Bhawana Sharma (born 2003) is a handball player from Himachal Pradesh. She plays for the India women’s National Handball team as centre back.

== Early life ==
Sharma is from Navgaon, Kunihar, Solan district, Himachal Pradesh, India. Her father, Hem Raj, is a farmer and also works as a car mechanic during the off season. She is the youngest of three sisters, all handball players. She started playing handball in Class 6. The eldest sister, Nidhi, a former Indian player, got a government job in sports quota and her other sister, Mithali is also in the Indian senior team. The three girls were spotted and trained initially by former Indian handball couple Snehalatha and Sachin Chaudhary. All three sisters represented India in the 2023 Asian Games at Hangzhou, China.

== Career ==
Sharma was part of the Indian senior when India made their debut in the 2022 IHF Women’s Junior World Championship. India had two wins and finished 26th in the championship. Sharma finished as the third top scorer in the tournament with 58 goals, only four less than the top scorers Kim Molenaar and Charlotte Cholevova. Her average of 8.29 goals per game was also third in the competition. Earlier, she was part of the Indian team that won the Asian Women's Junior Handball Championship in 2022. The win helped India qualify for their IHF World Championship qualification ever.

In 2023, she was part of the Indian women's team at the Asian Games at Hangzhou, the People’s Republic of China. This is the fifth Asian Games for the Indian women's team. They finished third in a tough group behind Japan and China and failed to advance.

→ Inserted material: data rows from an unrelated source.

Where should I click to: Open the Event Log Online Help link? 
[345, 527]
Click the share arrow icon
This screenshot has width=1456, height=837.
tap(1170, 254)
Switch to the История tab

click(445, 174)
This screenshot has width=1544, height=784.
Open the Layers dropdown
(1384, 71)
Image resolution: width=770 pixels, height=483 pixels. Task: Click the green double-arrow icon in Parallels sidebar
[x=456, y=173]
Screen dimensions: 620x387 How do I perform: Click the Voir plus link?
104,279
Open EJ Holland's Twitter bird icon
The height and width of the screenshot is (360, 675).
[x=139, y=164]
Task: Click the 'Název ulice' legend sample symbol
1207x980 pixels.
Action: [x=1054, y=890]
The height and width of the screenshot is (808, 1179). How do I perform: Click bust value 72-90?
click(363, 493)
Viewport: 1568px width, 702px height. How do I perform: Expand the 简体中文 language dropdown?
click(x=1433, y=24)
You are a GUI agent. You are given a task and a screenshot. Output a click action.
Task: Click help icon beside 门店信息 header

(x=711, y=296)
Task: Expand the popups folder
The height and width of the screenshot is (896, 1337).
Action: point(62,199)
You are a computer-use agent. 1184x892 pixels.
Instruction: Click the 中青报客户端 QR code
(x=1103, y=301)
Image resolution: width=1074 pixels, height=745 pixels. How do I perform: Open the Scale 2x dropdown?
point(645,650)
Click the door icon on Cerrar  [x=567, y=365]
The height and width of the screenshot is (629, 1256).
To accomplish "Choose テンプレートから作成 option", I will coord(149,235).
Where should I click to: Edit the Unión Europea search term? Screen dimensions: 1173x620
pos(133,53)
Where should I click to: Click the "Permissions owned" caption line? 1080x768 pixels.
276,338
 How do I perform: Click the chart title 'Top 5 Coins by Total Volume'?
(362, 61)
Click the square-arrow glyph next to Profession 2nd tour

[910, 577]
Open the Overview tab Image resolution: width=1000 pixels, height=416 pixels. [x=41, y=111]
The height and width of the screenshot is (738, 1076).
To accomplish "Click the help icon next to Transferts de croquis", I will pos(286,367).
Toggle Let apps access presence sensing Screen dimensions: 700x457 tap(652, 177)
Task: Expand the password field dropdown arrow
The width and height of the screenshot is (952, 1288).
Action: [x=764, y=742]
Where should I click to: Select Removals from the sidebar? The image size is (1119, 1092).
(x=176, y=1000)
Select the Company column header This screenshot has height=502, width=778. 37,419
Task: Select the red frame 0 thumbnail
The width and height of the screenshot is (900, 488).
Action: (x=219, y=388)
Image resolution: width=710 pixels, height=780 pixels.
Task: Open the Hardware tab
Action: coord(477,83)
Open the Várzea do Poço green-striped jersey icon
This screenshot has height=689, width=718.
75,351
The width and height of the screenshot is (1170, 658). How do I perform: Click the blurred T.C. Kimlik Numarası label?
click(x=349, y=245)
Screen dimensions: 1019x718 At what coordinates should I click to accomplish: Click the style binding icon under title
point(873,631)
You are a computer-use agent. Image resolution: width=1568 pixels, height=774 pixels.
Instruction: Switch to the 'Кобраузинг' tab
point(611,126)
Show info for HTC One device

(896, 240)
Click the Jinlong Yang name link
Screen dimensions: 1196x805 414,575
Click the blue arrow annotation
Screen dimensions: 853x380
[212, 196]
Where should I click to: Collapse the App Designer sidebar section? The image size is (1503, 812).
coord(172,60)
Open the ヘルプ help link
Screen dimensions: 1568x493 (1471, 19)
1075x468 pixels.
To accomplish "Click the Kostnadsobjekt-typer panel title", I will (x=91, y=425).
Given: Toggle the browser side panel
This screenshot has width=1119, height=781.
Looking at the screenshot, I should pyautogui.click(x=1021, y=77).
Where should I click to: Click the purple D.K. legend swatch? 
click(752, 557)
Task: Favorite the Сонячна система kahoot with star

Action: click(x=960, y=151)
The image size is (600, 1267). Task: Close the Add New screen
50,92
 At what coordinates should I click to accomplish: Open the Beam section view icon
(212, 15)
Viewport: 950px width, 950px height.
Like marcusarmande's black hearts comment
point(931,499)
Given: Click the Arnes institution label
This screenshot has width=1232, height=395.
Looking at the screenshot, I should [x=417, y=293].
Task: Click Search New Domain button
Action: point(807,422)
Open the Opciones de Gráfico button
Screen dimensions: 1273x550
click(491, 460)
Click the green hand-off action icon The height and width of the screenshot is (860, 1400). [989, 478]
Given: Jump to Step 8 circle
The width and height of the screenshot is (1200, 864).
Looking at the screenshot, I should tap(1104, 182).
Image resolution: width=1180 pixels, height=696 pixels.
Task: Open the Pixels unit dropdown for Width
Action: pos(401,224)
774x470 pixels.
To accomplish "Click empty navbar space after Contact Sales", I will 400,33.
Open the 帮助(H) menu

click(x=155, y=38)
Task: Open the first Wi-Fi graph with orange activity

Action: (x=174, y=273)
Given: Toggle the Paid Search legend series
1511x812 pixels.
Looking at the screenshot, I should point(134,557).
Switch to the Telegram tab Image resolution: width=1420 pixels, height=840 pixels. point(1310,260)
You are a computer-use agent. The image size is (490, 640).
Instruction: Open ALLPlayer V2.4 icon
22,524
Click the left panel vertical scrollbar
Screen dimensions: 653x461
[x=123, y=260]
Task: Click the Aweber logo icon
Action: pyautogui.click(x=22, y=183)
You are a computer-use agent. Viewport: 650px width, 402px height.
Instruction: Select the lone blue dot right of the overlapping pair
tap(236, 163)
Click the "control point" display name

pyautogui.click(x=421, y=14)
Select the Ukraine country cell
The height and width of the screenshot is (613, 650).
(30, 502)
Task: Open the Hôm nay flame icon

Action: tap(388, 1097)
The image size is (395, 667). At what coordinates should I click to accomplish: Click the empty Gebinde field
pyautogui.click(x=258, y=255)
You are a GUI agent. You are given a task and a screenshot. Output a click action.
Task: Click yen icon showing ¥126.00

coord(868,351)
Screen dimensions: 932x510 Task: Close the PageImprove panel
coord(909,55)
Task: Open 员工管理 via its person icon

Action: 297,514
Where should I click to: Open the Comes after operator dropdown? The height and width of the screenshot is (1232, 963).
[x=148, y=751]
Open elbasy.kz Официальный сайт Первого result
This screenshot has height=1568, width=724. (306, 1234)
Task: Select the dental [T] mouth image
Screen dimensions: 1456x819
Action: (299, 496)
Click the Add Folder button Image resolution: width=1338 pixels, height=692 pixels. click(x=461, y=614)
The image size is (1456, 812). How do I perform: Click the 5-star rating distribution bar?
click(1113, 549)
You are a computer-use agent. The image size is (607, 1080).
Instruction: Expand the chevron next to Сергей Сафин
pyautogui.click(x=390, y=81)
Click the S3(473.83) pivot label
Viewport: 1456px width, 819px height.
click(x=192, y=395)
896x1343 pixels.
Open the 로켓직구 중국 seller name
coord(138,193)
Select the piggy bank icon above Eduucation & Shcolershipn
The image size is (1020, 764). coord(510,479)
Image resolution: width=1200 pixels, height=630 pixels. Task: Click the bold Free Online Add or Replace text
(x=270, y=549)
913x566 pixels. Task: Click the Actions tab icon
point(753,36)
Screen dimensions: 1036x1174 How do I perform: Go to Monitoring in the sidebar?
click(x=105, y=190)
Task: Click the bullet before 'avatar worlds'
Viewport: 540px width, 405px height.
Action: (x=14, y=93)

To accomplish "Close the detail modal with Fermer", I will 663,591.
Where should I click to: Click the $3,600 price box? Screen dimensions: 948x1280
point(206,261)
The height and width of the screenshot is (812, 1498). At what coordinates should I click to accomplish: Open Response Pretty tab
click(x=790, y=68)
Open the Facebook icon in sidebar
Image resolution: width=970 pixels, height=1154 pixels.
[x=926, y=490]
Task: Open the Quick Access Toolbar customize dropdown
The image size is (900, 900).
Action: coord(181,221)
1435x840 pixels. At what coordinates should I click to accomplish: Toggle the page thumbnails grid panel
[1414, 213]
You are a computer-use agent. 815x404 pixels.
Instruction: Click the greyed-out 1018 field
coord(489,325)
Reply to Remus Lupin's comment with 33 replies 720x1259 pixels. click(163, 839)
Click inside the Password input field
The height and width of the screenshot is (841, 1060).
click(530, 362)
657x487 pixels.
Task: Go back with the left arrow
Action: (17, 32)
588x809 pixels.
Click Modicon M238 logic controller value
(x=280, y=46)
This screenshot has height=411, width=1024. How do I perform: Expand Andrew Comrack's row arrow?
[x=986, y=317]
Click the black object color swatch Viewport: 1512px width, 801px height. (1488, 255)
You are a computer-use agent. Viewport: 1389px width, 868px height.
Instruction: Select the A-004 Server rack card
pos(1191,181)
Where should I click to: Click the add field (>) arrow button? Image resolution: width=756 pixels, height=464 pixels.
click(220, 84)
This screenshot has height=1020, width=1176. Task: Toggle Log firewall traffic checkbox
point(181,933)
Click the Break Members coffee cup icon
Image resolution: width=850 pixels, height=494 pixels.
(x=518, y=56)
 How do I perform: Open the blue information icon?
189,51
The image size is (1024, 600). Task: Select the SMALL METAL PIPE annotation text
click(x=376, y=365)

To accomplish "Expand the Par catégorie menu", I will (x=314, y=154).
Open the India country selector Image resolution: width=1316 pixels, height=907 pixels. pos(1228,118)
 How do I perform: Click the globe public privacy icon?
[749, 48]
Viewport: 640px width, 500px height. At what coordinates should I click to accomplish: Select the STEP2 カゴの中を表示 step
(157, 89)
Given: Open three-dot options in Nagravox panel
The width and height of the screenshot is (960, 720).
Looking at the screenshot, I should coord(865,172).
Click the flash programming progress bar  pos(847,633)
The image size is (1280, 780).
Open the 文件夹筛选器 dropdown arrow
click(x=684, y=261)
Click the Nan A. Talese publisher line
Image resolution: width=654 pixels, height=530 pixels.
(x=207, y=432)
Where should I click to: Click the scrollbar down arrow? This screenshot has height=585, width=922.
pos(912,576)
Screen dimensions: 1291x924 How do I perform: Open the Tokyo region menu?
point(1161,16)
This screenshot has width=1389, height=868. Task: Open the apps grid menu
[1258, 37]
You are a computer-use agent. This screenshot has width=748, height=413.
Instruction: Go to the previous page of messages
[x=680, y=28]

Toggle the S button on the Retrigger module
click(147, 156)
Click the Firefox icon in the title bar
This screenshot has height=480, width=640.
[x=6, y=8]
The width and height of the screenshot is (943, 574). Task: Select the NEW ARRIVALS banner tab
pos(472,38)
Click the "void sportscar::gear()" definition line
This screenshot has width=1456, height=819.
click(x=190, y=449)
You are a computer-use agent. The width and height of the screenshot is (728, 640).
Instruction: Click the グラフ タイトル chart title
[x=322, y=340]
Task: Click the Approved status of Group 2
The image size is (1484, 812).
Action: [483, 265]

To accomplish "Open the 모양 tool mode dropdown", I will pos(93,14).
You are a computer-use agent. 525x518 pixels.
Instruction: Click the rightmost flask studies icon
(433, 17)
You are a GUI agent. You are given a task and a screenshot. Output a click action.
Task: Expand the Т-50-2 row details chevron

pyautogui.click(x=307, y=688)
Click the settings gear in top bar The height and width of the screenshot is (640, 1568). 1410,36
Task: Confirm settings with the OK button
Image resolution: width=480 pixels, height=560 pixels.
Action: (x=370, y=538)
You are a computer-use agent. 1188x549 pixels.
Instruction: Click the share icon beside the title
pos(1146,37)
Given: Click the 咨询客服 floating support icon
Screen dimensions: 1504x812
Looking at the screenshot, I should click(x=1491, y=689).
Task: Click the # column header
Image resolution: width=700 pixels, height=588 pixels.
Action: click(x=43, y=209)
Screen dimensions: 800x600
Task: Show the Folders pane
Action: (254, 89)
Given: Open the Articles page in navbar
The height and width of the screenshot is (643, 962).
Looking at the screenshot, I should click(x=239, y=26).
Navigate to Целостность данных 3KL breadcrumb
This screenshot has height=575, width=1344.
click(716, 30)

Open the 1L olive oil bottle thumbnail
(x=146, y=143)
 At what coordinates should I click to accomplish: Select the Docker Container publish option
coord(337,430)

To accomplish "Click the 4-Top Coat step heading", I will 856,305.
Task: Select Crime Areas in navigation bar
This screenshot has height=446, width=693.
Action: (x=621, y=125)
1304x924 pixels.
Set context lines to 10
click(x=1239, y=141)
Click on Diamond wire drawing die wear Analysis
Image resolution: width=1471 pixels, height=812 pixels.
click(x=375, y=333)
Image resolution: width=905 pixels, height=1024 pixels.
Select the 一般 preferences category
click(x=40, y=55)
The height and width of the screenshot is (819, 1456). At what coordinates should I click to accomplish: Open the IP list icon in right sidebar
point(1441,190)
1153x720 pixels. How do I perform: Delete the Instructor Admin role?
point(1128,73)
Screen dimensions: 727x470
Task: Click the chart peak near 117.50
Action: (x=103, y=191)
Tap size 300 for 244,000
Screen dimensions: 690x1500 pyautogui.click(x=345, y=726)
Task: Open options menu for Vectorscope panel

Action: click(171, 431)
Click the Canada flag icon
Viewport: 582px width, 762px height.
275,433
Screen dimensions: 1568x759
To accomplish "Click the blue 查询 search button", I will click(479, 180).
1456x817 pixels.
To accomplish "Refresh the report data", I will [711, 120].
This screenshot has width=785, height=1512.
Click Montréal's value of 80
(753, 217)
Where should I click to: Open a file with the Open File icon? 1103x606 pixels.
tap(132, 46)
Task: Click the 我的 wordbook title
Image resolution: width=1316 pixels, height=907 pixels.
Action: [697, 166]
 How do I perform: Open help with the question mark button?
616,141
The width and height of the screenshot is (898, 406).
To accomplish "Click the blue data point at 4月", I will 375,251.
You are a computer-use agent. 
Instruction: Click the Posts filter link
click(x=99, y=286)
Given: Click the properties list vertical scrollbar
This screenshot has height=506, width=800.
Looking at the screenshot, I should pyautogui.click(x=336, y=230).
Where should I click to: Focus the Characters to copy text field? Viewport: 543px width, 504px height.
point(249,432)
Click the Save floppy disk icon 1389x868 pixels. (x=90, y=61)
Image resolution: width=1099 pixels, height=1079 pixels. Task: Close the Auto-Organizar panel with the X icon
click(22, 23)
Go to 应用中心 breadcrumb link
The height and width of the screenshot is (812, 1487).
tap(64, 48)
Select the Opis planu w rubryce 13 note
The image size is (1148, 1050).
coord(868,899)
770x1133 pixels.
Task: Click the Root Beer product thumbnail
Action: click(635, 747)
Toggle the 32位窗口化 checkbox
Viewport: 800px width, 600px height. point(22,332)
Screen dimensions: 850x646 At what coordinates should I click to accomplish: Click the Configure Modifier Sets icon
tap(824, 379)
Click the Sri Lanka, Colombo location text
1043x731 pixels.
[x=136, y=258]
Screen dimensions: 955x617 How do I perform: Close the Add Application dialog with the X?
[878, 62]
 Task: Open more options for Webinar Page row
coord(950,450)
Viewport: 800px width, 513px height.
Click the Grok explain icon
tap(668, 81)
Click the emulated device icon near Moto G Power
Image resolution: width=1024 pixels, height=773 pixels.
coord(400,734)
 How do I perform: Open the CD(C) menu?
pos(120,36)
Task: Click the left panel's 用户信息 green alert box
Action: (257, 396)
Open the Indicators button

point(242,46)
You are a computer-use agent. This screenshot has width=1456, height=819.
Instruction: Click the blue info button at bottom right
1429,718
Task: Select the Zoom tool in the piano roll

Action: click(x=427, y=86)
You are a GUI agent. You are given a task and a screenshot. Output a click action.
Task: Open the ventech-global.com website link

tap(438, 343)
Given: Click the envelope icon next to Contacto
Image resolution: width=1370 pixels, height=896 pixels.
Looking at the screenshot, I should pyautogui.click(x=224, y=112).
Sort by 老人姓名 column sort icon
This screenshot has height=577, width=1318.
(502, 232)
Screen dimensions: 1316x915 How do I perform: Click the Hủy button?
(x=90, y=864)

In December 2024, she represented India in the Asian Women’s Handball Championship 2024 at the Indira Gandhi Arena in New Delhi. She performed well to bag the 'Player of the March' honour. India finished sixth, their best ever result in the Asian event.

=== Domestic ===
In April 2022, Sharma was part of the Himachal Pradesh senior women's team that won the 50th Senior Women’s National Handball Championship at the Saroornagar Indoor Stadium in Hyderabad under the aegis of the then Handball Federation of India. Sharma won the best player of the tournament award. Himachal Pradesh also won the Senior Nationals in 2021.